Pour sa part, le président syrien s’est contenté de faire ce constat: «Le gouvernement du Premier ministre israélien Ariel Sharon veut entraîner la Syrie et le reste de la région dans la guerre (…) Le gouvernement Sharon vit par et pour la guerre et il n'y pas une seule personne au monde qui croit que la paix est possible avec un tel gouvernement».
Cette faiblesse syrienne a contraint Damas à porter la bataille sur le plan diplomatique et à user de toutes les ressources qu’offre la tribune des Nations unies pour obtenir une condamnation mondiale de l’acte israélien. Les débats aux Nations unies ont permis encore une fois de tester et de mettre en valeur la solidité des liens qui unissent Ariel Sharon à l’administration Bush, dont l’ambassadeur, John Negroponte, s’est révélé le plus efficace des boucliers.

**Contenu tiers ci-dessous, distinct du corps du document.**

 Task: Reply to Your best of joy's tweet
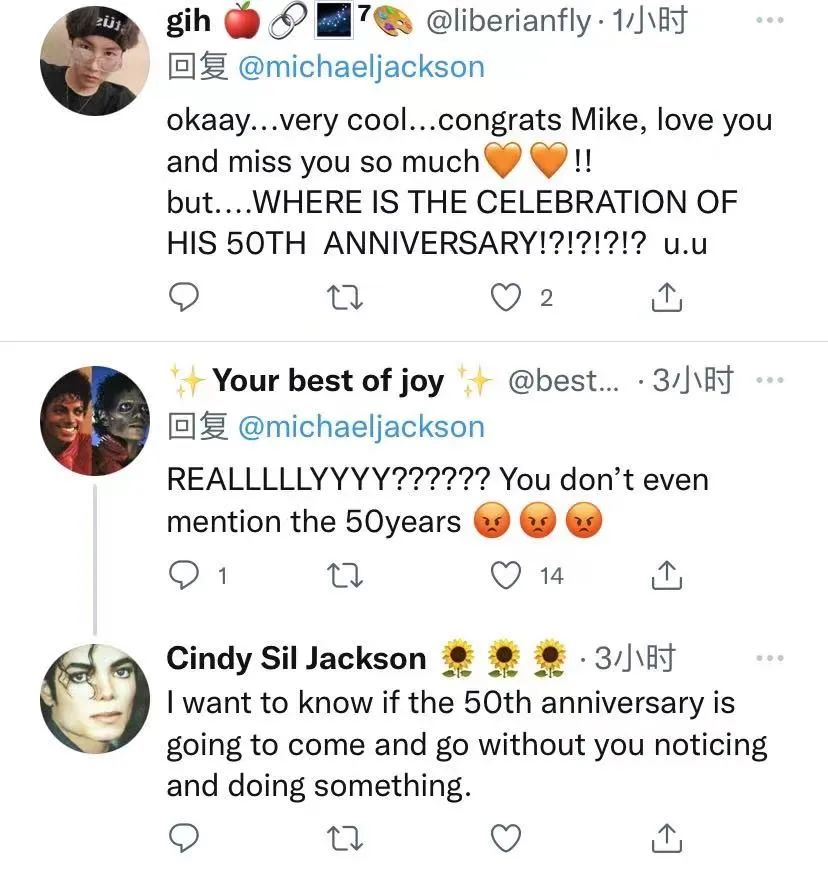pyautogui.click(x=183, y=575)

Pour expliquer les raisons qui ont poussé George Bush à applaudir et même à encourager Ariel Sharon dans son entreprise militaire agressive à l’égard de ses voisin, («Israël ne doit pas se sentir limité dans la défense de sa patrie», avait dit le président américain) de nombreux observateurs ne se contentent plus de citer l’intimité idéologique et politique radicale qui lie les deux hommes, ni la réelle dépendance du succès électoral de l’un de la bonne disponibilité des amis influents de l’autre. Certaines voix, à Tel-Aviv comme à Washington, font remarquer que Sharon n’a fait qu’appliquer à une échelle régionale la grande politique planétaire de la frappe préventive de George Bush pour lutter contre ce que ses services qualifient d’organisations terroristes. Ariel Sharon affiche publiquement sa politique: «Nous n'hésiterons pas à frapper nos ennemis en tout lieu et par tous les moyens», a-t-il dit lors d'une cérémonie commémorative de la guerre israélo-arabe de 1973.

Pire

L’attitude de mansuétude, voire d’encouragement à l’égard d’Ariel Sharon et de sa politique de provocation a été qualifiée de dangereuse pour les intérêts américains et israéliens, même par un journal comme le New York Times du 7 octobre 2003, pourtant réputé proche des forces conservatrices qui siègent au pouvoir à la Maison Blanche et qui dans un éditorial intitulé «A Turn for the Worse in the Mideast» (une évolution vers le pire au Moyen-Orient) stigmatise avec une rare violence les choix de George Bush. “Neither American nor Israeli interests are well served by such provocative advice”. (Ni les intérêts américains, ni israéliens, ne sont bien servis par ce conseil provocateur).
C’est dire la totale incompréhension qui entoure les positions d’une administration dont un de ses plus brillants diplomates, Edward Derejian, ancien ambassadeur américain en Syrie et en Israël, vient de constater et de se plaindre, dans un rapport récent qui a fait couler beaucoup d’encre, du désamour croissant, voire d’une haine tenace que rencontre la politique américaine dans le monde arabo-musulman.